■ Data supplied ■
++++++++++

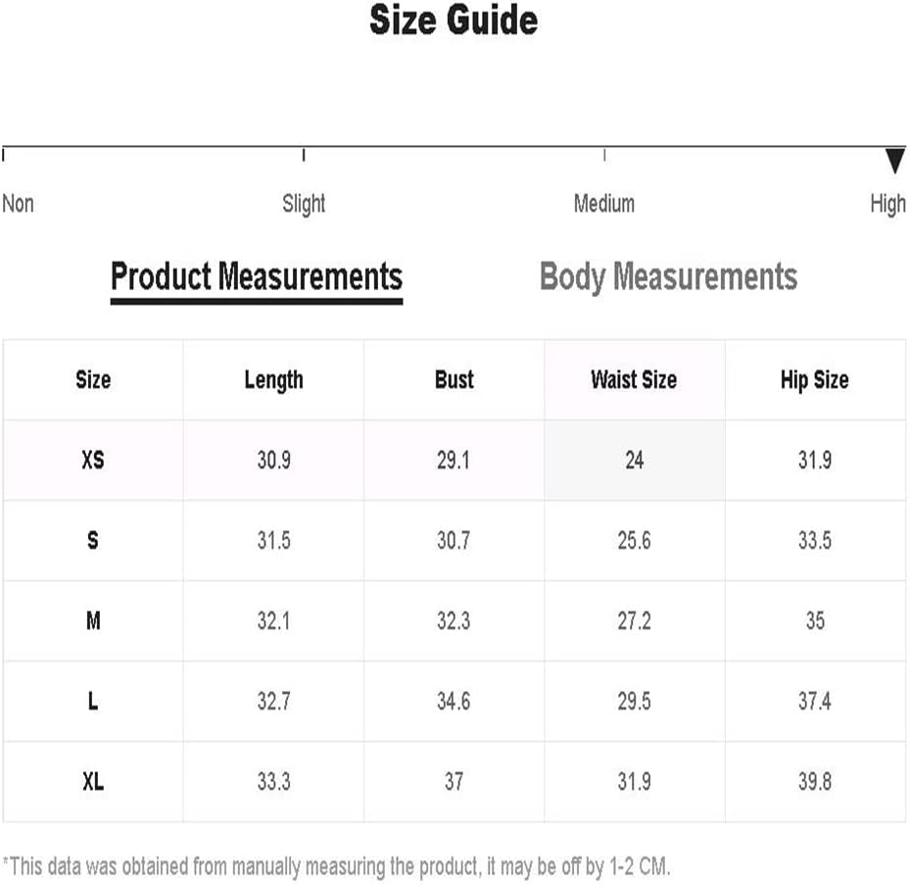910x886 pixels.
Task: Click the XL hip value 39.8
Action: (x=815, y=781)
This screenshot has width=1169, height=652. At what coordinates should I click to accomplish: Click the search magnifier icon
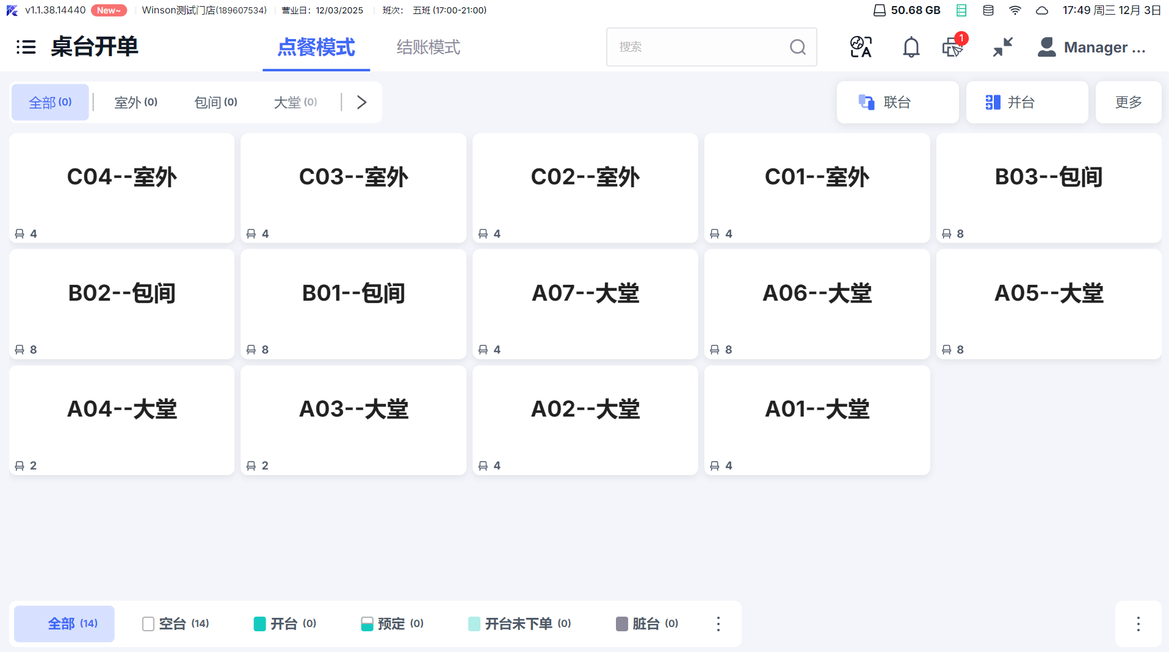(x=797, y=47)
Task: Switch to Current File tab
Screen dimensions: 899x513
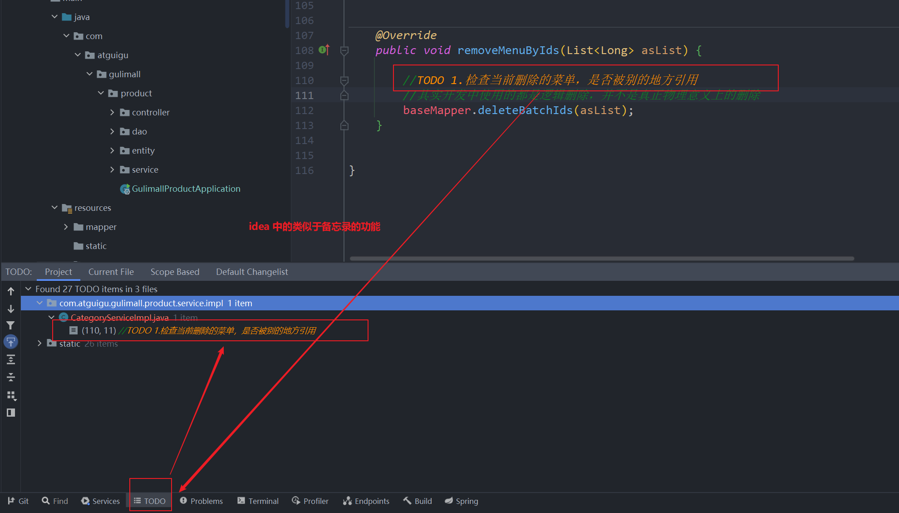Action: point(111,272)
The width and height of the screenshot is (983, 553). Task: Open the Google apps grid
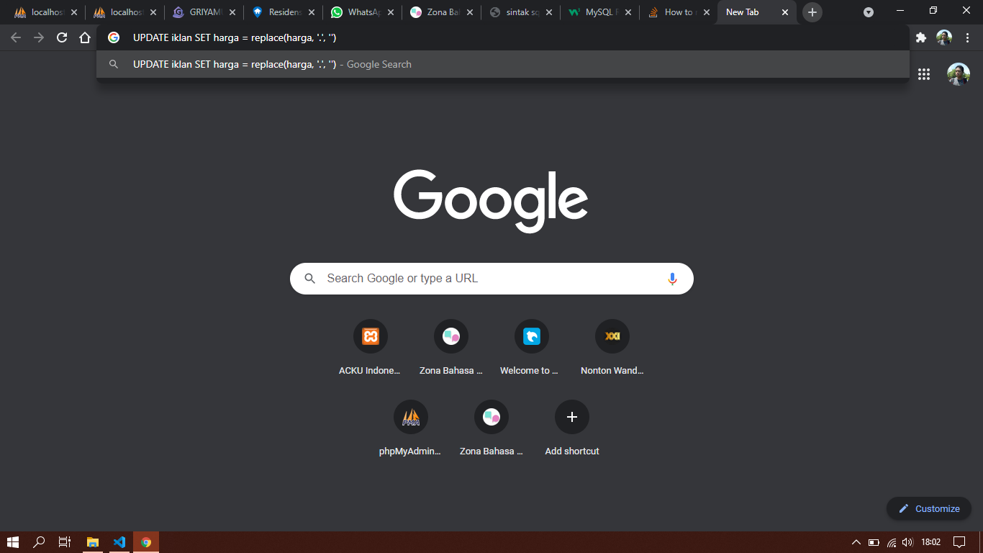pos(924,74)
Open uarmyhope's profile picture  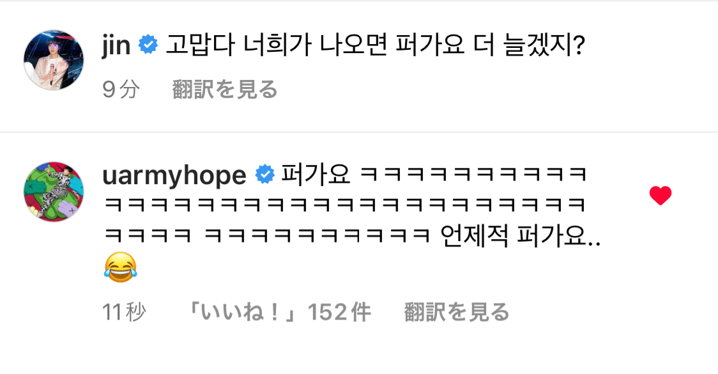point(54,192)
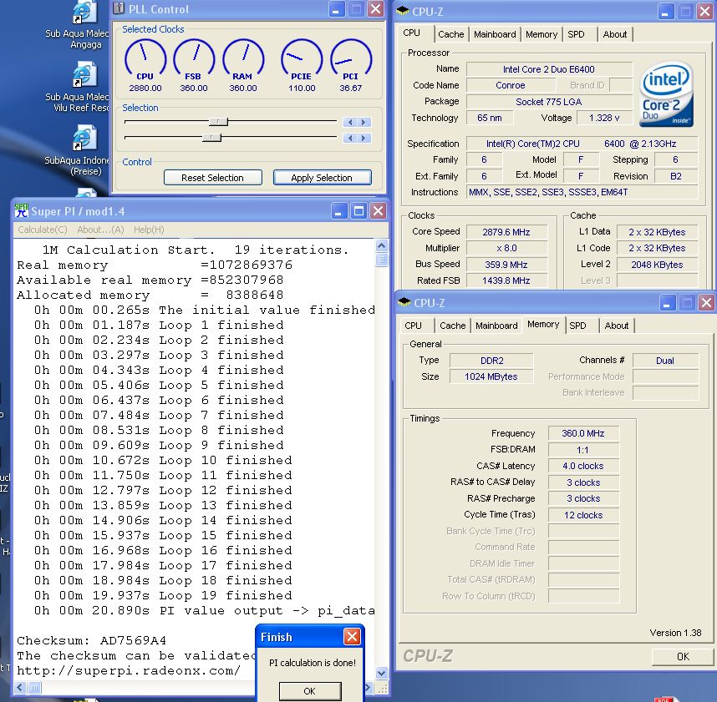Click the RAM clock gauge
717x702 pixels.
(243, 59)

++++++++++

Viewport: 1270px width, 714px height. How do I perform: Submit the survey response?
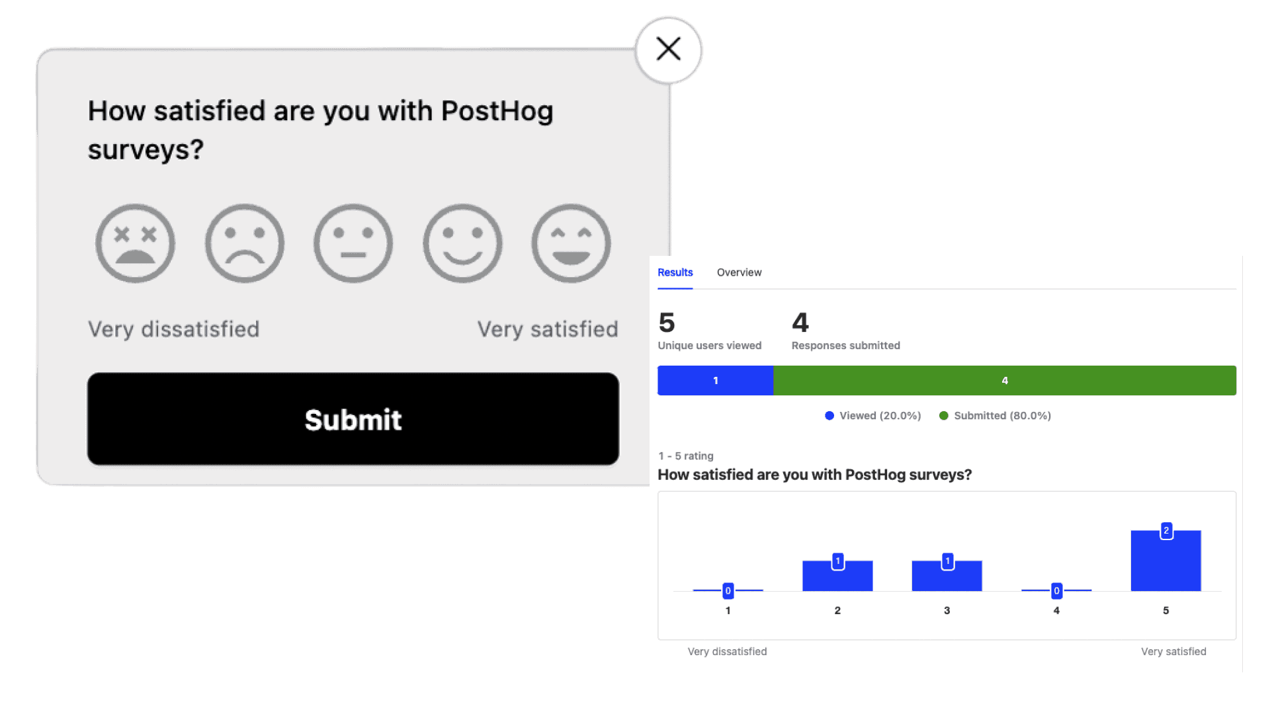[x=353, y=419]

++++++++++

■ Request ■
Switch "survey" to "feedback" in the entries from the line with "Viewport: 1270px width, 714px" to the line with "[x=353, y=419]", and give only those lines back with everything else unchanged. Leave the pictures out.

■ Output for this exercise ■
Viewport: 1270px width, 714px height. How do I perform: Submit the feedback response?
[x=353, y=419]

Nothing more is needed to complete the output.